What the task requires >> Copy out every line in the entries below that includes "will".

Items listed in a dataset:
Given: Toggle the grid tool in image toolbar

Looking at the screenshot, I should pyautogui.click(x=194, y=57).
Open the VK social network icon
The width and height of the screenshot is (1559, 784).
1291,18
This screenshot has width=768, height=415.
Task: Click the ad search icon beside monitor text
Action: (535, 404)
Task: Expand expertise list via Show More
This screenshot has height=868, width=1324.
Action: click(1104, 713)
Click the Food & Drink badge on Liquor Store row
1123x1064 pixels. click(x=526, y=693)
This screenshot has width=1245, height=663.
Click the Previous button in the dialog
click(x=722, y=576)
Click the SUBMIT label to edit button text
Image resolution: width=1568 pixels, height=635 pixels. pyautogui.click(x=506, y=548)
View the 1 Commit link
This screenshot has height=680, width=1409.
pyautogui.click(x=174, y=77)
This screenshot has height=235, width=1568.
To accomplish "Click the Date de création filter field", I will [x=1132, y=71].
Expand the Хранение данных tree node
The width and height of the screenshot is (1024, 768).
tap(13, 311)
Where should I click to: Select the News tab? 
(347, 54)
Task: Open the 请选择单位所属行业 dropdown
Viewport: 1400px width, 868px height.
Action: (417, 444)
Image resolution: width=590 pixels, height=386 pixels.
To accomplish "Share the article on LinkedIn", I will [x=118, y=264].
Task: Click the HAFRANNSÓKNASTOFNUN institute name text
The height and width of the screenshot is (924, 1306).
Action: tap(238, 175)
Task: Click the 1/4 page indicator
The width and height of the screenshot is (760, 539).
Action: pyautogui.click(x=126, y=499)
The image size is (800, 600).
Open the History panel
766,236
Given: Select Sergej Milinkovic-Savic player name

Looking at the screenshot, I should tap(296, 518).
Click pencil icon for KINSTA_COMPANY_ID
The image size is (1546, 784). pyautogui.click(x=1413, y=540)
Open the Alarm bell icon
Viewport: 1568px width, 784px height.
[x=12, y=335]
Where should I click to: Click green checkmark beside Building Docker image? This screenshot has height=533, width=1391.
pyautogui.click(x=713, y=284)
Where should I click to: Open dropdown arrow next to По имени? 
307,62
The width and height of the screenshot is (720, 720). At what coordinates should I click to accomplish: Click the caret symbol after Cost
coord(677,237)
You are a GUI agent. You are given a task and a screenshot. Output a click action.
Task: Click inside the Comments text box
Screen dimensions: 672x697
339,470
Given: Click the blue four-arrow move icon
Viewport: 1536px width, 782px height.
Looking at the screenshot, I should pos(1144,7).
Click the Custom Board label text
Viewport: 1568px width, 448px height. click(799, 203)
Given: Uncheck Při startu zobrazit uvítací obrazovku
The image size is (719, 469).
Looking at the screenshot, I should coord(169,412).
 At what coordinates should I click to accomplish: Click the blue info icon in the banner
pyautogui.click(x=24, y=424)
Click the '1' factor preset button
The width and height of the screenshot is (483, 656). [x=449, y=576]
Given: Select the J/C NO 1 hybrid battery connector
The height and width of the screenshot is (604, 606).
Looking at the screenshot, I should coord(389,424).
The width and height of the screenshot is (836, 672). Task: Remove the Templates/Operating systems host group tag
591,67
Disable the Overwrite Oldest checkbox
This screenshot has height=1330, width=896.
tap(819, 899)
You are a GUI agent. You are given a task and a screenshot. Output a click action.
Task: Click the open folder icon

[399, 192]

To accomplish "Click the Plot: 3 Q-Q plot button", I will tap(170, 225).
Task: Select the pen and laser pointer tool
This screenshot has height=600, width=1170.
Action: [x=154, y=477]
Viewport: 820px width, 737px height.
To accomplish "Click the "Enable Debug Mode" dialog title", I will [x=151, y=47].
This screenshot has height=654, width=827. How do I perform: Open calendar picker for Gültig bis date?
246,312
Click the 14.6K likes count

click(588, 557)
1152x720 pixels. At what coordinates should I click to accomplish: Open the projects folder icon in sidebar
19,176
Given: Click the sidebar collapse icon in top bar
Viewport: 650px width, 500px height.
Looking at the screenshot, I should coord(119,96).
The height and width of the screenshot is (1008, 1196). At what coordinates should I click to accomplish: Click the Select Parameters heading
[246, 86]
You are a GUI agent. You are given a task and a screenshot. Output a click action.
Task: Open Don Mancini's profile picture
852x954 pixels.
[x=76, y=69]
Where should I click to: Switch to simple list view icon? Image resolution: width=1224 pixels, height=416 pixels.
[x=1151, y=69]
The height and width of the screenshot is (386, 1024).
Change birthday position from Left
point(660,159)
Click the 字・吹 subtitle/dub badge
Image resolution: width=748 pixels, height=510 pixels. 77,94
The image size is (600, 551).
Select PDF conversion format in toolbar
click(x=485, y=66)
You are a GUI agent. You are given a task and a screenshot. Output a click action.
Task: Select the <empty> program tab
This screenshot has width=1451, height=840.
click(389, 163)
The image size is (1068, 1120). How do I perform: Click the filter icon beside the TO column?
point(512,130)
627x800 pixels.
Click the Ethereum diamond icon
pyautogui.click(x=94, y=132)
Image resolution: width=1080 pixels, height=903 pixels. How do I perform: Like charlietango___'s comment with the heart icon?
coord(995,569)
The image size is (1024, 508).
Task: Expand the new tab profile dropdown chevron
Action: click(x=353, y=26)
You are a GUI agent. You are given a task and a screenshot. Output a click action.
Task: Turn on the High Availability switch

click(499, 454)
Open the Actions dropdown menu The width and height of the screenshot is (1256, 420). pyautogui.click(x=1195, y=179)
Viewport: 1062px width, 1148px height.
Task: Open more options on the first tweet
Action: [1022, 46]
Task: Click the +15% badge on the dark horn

Result of the exercise >>
To accomplish "Click the Date de création filter field", I will [x=1132, y=71].
To accomplish "Share the article on LinkedIn", I will [x=118, y=264].
To accomplish "Click the Plot: 3 Q-Q plot button", I will tap(170, 225).
To accomplish "Click the "Enable Debug Mode" dialog title", I will [x=151, y=47].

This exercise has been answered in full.